◆ Questions to answer:
[A] In the article on the lung cancer gene study, switch "samples" to "specimens" and give that stretch of the article again, beginning at "The research was" and stopping after "in the samples.".
[B] Keep writing the article on the lung cancer gene study, starting right after its last sentence.

─── Text block ───

Updated

U.S. researchers have identified a gene mutation in some squamous cell lung cancer patients that appeared to respond to Sprycel, a Bristol-Myers Squibb drug used to treat chronic myeloid leukemia, according to a study due to be published Monday.

The researchers said that during the study, scheduled to be published in a new cancer journal called Cancer Discovery, they found mutations in a gene called DDR2 among some patients with squamous cell lung cancer. That type of cancer affects about 50,000 people annually in the US and researchers said there were no approved therapies that specifically target that type of lung cancer.

The research was led by Matthew Meyerson, a professor of pathology at the Dana Farber Cancer Institute in Boston.

Meyerson and his colleagues looked at about 290 samples of squamous lung tumors and ran them through genetic sequencing tests to look at the genes and any mutations of those genes in each tumor. They found that the DDR2 gene was the most frequently mutated in the samples.

─── Extracted records ───

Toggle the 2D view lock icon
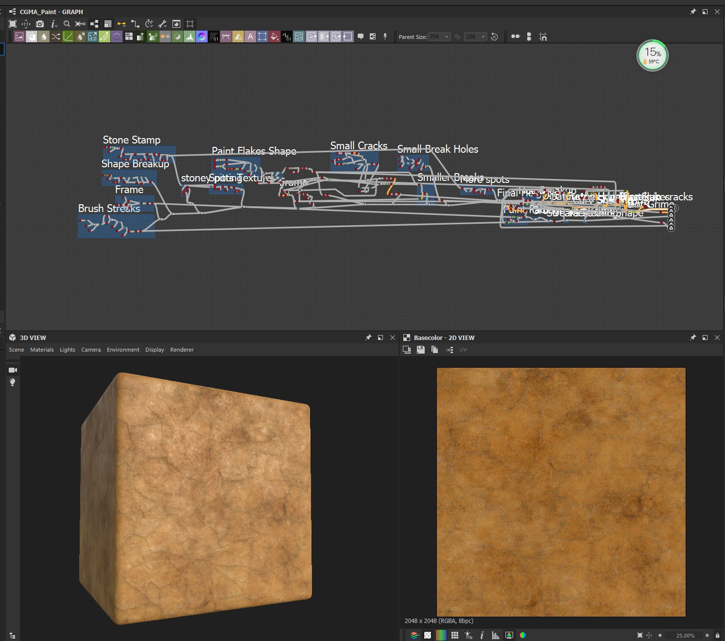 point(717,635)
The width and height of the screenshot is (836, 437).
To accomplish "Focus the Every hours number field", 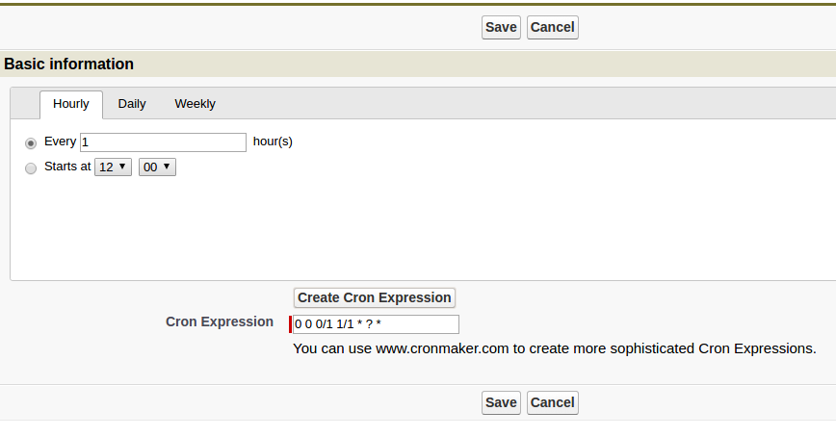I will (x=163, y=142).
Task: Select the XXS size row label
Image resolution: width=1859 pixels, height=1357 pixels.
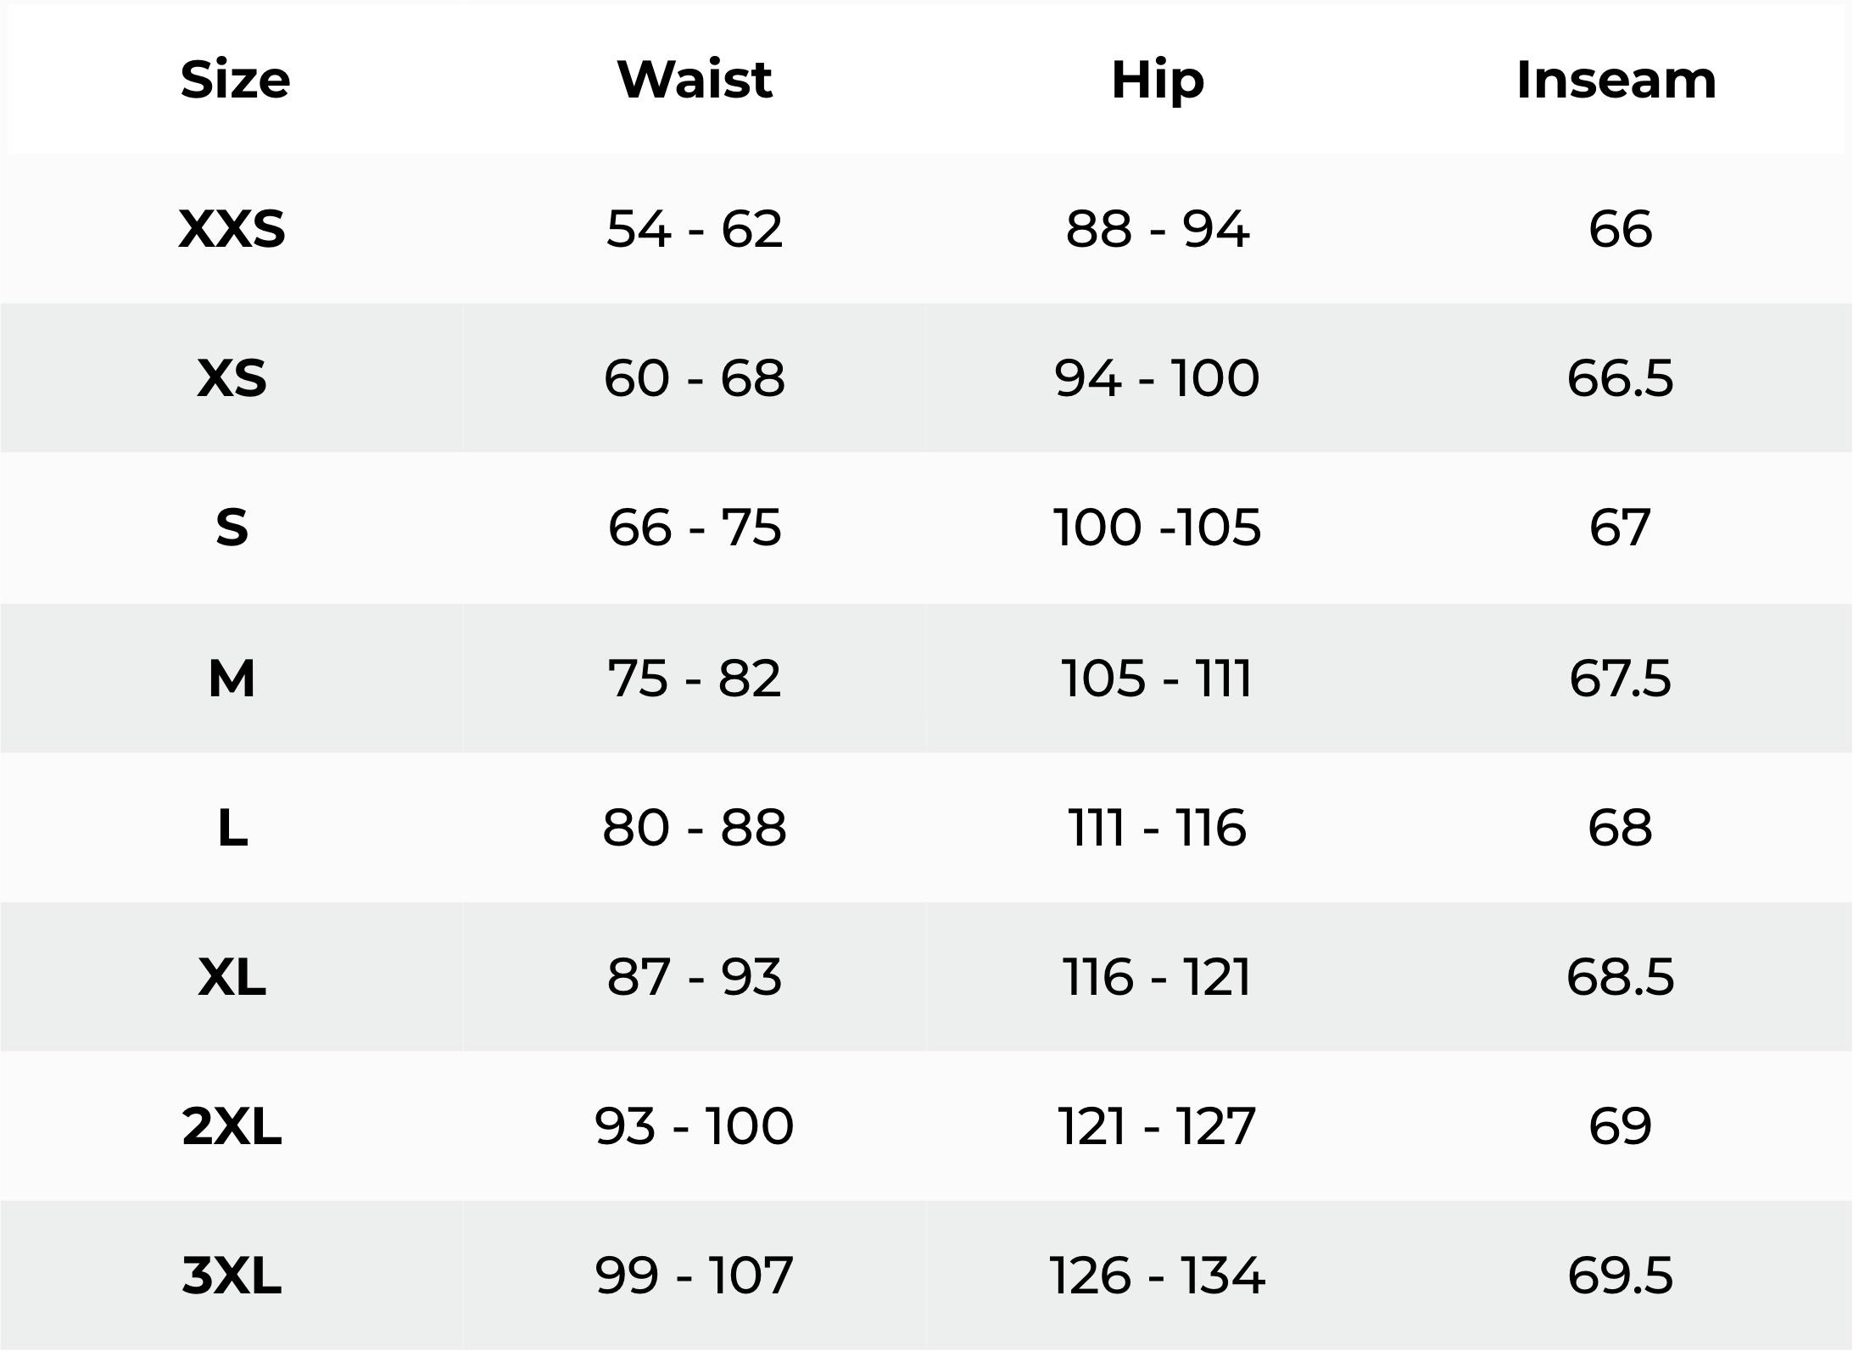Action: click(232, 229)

───
─── Extracted records ───

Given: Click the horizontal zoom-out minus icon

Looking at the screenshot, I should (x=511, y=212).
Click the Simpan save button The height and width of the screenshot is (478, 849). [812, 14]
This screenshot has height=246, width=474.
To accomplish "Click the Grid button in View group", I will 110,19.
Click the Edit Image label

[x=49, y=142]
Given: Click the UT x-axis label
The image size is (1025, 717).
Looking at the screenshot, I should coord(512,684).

───

◆ Responses by item number:
[A]
The research was led by Matthew Meyerson, a professor of pathology at the Dana Farber Cancer Institute in Boston.

Meyerson and his colleagues looked at about 290 specimens of squamous lung tumors and ran them through genetic sequencing tests to look at the genes and any mutations of those genes in each tumor. They found that the DDR2 gene was the most frequently mutated in the specimens.

[B]
However, the mutation was rare and occurred in just 11 samples, or 3.8 percent. Meyerson estimated that DDR2 mutations would be present in 1,000 to 2,000 lung cancers in the US.

Researchers then tested some drugs against the tumors with the DDR2 mutations in the laboratory and found that Sprycel appeared to be the most effective.

"As a percentage of the millions of people who get cancer each year it is small, but cancer therapy is going more in the direction of personalized medicine as we learn more and more about the complicated biology of each tumor," Meyerson said.

Sprycel is in a class of medicines called protein tyrosine kinase inhibitors. It works by blocking the action of an abnormal protein that signals cancer cells to multiply. Another drug in the class, Tasigna, is marketed by Novartis.